Oireachtas Joint and Select Committees

Tuesday, 6 September 2016

Committee on Budgetary Oversight

Analysis of Economic Forecasts: Central Bank of Ireland

1:00 pm

Mr. Terry Quinn:

The VAT and income tax receipts reflect activity in the economy just before the Brexit decision. They are not necessarily an indicator of a Brexit effect. One would have to wait a few months to see that. For example, VAT receipts for January and February reflect what happens in the final quarter of the previous year. It is not activity in January and February. These numbers relate to July and August. The receipts are for July and August but refer to the period just before Brexit.

We have tried to incorporate an estimate of the Brexit effect on the Irish economy in our forecast. We have taken approximately 0.2% off our projection for 2016 and 0.6% for 2017, which are significant enough revisions. Nonetheless, one is still left with a projection for GDP growth this year of just under 5% and just over 3.5% for next year.

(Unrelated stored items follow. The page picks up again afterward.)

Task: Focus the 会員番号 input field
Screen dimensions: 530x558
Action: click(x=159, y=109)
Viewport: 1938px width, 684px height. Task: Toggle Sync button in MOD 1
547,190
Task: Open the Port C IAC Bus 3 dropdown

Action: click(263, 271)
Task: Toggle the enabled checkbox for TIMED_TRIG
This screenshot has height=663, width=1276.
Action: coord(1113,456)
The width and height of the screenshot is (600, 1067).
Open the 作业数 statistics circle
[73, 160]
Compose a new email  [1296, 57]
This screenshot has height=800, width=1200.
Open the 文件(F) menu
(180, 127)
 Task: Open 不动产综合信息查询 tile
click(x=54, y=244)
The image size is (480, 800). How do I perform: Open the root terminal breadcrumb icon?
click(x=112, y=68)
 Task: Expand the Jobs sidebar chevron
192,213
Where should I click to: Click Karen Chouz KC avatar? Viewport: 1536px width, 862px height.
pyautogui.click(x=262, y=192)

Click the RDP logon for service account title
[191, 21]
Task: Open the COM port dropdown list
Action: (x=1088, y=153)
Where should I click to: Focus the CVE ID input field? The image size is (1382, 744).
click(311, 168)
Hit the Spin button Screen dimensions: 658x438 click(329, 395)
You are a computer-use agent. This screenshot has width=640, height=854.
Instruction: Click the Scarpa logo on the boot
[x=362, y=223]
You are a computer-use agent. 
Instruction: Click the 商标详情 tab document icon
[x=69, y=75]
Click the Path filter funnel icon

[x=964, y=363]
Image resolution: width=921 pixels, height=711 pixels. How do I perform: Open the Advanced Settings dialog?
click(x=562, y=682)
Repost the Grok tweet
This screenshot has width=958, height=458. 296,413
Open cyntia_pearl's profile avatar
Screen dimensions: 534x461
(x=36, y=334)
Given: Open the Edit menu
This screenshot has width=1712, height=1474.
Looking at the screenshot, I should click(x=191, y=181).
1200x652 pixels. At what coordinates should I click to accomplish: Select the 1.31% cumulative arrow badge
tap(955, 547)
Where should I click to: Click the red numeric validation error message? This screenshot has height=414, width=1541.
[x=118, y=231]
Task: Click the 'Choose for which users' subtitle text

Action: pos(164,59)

That projection, in the context of last year's revisions in the national accounts, treats it as a level shift. It is not implying any change in the underlying trajectory of growth. While it is true that in the past two months VAT receipts have been a little bit weaker than expected, in the context of a target of €13 billion for VAT receipts this year, it is not really that significant. We are still ahead of target for the year as a whole. It is probably not wise to read too much into monthly data. Typically one would tend to take a view every quarter on trends. I would certainly wait until the September numbers are released before getting too concerned one way or the other.